Grazing by waterfowl can have a significant effect on various-leaved pondweed. In Sentiz Lake (Leon, Spain), P. gramineus was sparse and the dominant plants were Ceratophyllum demersum and Myriophyllum spicatum. However, within experimental cages from which waterfowl were excluded, P. gramineus became co-dominant and developed both flowers and floating leaves.

In Britain, it has shown the same pattern of decline as other broad-leaved pondweeds such as P. praelongus and P. alpinus, with most losses occurring in southern Britain, and is now classed as near threatened in England. This likely reflects increasing eutrophication, canalization of rivers leading to loss of backwater habitats and other floodplain standing waters, and degradation or loss of pond and lake habitats. P. gramineus may also grow in open reedbeds, and the loss of traditional reed cutting practices may have caused the loss of populations from this habitat. It is Critically Endangered in the Czech Republic, Endangered in Germany, Flanders and Switzerland, Near Threatened in the Netherlands, and scarce and of conservation importance in Spain. Local extinction has also been recorded in Lower Saxony between 1948 and 1986. In the US, P. gramineus is listed as Threatened in Illinois and Endangered in Ohio and Pennsylvania.

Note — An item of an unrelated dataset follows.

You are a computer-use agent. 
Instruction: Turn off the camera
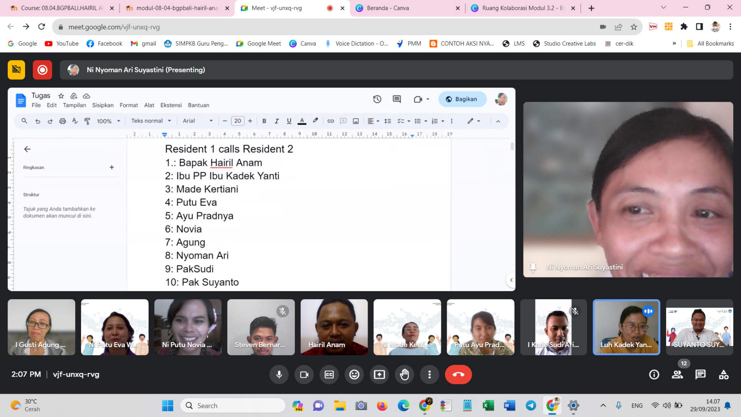click(304, 374)
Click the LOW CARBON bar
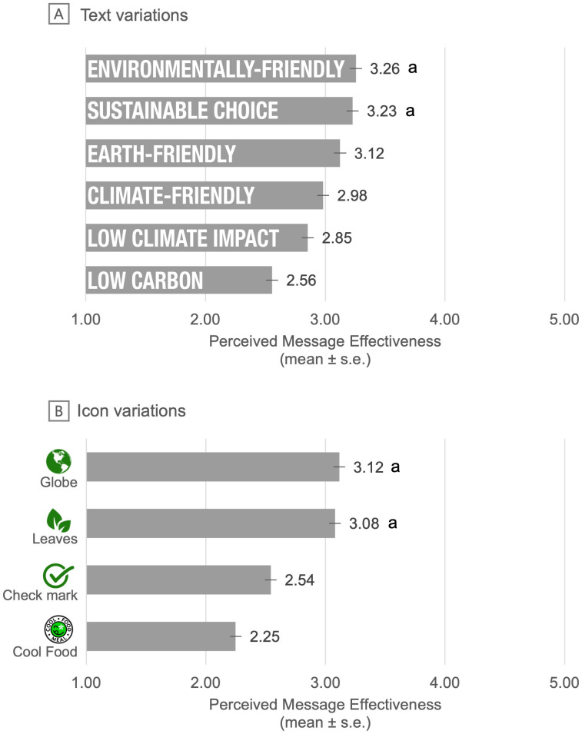The image size is (582, 734). click(179, 280)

Indices of environmental tolerance using trophic ranking schemes in Europe tend to show P. gramineus to be one of the more nutrient-sensitive aquatic plants. Studies in the Netherlands show P. gramineus to be associated with Littorelletea lakes, and to be one of a suite of species sensitive to acidification.
Various-leaved pondweed is one of the so-called Magnopotamion group of pondweeds. These are a characteristic floristic component of the protected Habitats Directive habitat Type 'Natural eutrophic lakes with Magnopotamion'. However, in Britain P. gramineus also occurs in waters with lower nutrient concentrations and is considered a characteristic species of mesotrophic lakes.

==Cultivation==
Potamogeton gramineus is not in general cultivation, though it is an attractive plant and grows well in a garden pond or barrel. Its slower growth than most submerged species, attractive leaves and habit of producing a limited number of floating leaves make it very ornamental and suitable for garden ponds, and its smaller size than many other pondweeds is also a benefit. In common with other pondweeds of this group it roots poorly from stem cuttings and is best propagated by division of the rhizomes.